Anak-anak merangkak dengan takut-takut. Sementara desingan peluru terdengar tak habis-habisnya. Para anggota polisi juga segera memberondongkan peluru ke arah mereka. Terdengar erangan kesakitan dari pihak musuh. Pasti ada yang roboh.

Anak-anak sampai di mulut gua dengan selamat dipandu Pak Pardi. Di luar suasana agak benderang dengan lampu-lampu sorot dan lampu petromaks yang dibawa sejumlah penduduk desa. Beberapa polisi kini sedang mengejar bos dan sejumlah anak buah bos yang melarikan diri ke hutan pinus. Anak-anak disambut beberapa anggota polisi dan segera diantar turun tebing. Di bawah sana Bu Emi, Bu Suryati, Fiona, Pak lurah dan sejumlah penduduk desa berkumpul. Suasana ladang kubis dan hutan pinus agak ramai, padahal dingin menyergap dan gerimis turun perlahan dalam suasana malam itu.

“Jeffry, Novita, Norma dan Rudi dan anak-anak lain sudah kelihatan. Itu mereka!” teriak Fiona yang berdiri cemas di dekat Bu Emi. Wajah Bu Emi yang semula pucat bersyukur sekali melihat anak-anak sudah kembali. Begitu mereka sampai segera Bu Emi menghambur memeluk mereka satu persatu.

“Maaf, Bu Emi. Ini di luar kemauan kami!” kata Deni dalam pelukan Bu Emi.

“Tak apa. Tak apa. Ini pelajaran berharga!”

“Tapi sebentar, Bu!” tiba-tiba Deni melepas pelukan Bu Emi, “Ya... ...aku tahu suara siapa itu... ...aku tahu!” ujar Deni.

“Apa maksudmu?” tanya bu Emi tak mengerti.

“Orang yang disebut bos itu.

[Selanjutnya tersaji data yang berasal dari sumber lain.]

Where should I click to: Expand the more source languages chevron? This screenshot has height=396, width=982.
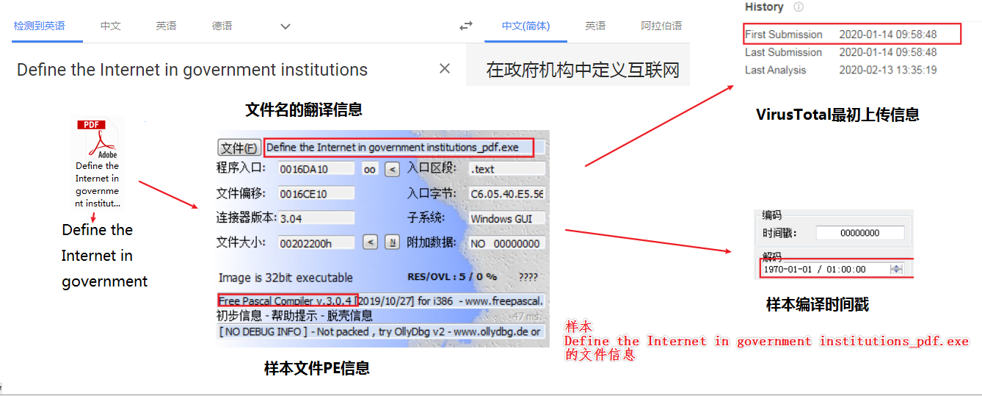pyautogui.click(x=285, y=26)
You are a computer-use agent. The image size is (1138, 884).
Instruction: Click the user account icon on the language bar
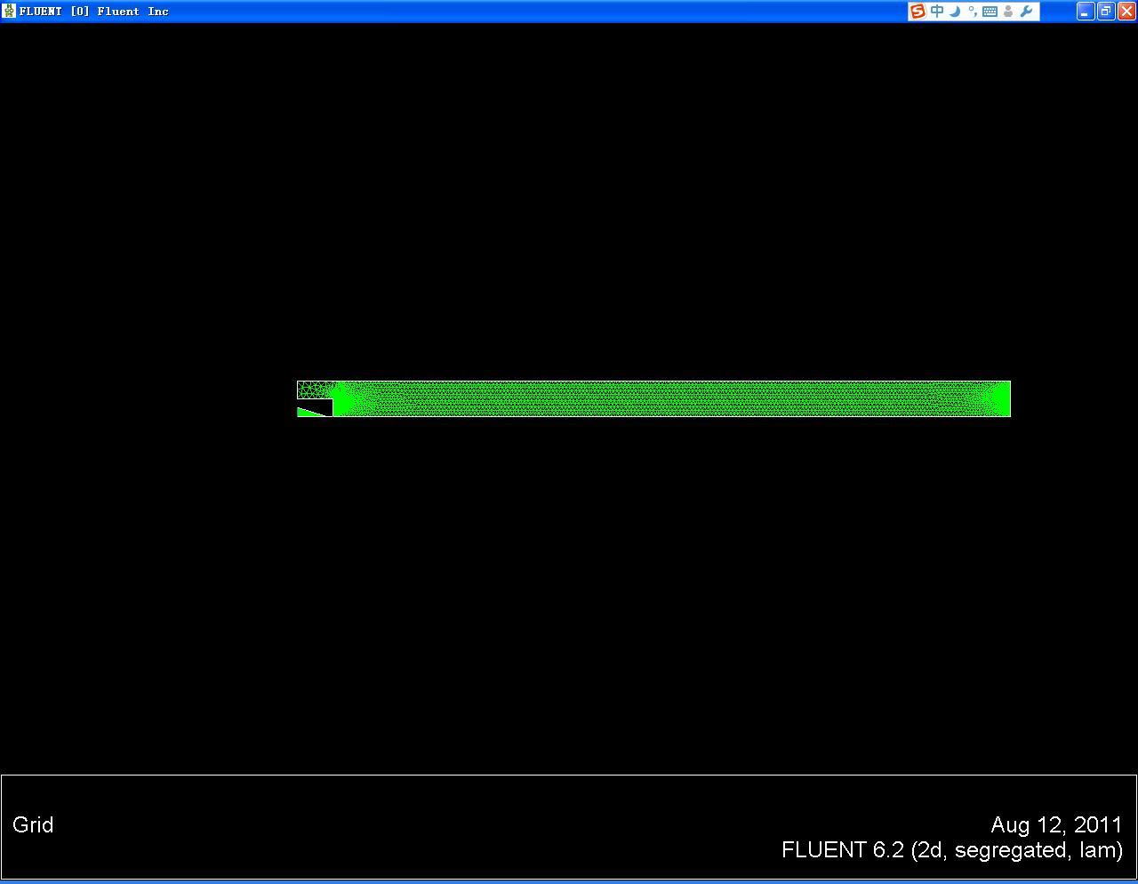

Aku tahu. Aku kenal suaranya... ...” mata Deni berubah bersinar dahsyat. Sesuatu tengah bergejolak dalam hatinya. Ia melihat di bawah sana, di hutan pinus terdengar suara tembakan dan berkas-berkas sinar lampu anggota polisi yang tengah melakukan pengejaran terhadap bos beserta beberapa anak buahnya. Dari pesawat HT terdengar bahwa posisi bos sudah terjepit dan bos segera ditangkap.

Tanpa sepengetahuan orang-orang itu, Deni tiba-tiba berlari ke arah suara tembak-menembak itu.

“Deni, mau kemana kau?” teriak Bu Emi.

“Aku tahu siapa dia!” ujar Deni berlari, suaranya tertelan angin.

“Deni, kembali kesini!” teriak Bu Emi. Tapi Deni tak mendengar lagi. Dia terus berlari.

Bagus dan Jeffry, Rudi serta Paul berlari menyusul Deni berlari menuruni wilayah ladang kubis menuju ke hutan pinus. Mereka tak menghiraukan udara dingin dan gerimis yang semakin besar. Curahan air hujan terasa sakit menerpa pipi anak-anak yang berlarian.

Deni telah sampai di lokasi tembak menembak itu ketika tiba-tiba ia merasa di sekelilingnya keadaan gelap sekali. Sesekali memang terlihat sorot lampu. Tapi sorot itu kemudian mati. Ia tahu itu pasti sorot anggota polisi yang berupaya mengejar sambil mengecoh anak buah bos.

Ketika Deni menoleh kekiri dan kekanan. Ia tiba-tiba melihat kelebatan seseorang, dengan mantel besar. Kelebatan itu menciptakan angin dingin. Itu bos!

Deni tahu boss bersembunyi di rerimbunan. Dan Deni tahu bos tahu ia berada di situ. Perlahan Deni menghampiri tempat bos bersembunyi. Dalam gelap ia berusaha menyibak dedaunan semak. Deni merinding dan terkejut ketika bos tiba-tiba berdiri di hadapannya. Wajahnya tak tampak karena gelap. Hanya sedikit sinar yang datang dari kejauhan membuat Deni bisa melihat bayang-bayang bos.

“Menyingkir dari situ. Menyingkir, kataku!” hardik bos. Semakin mendengar suara bos, semakin Deni tahu siapa dia.

“Ayo menyingkir!” bos mengacungkan pistol ke arah Deni. Ia kelihatan jengkel Deni tak kunjung menyingkir.

“Kalau tidak segera pergi, kutembak kau!” ujar bos lagi.

Tapi Deni tak goyah. Ia menatap wajah bos dalam gelap.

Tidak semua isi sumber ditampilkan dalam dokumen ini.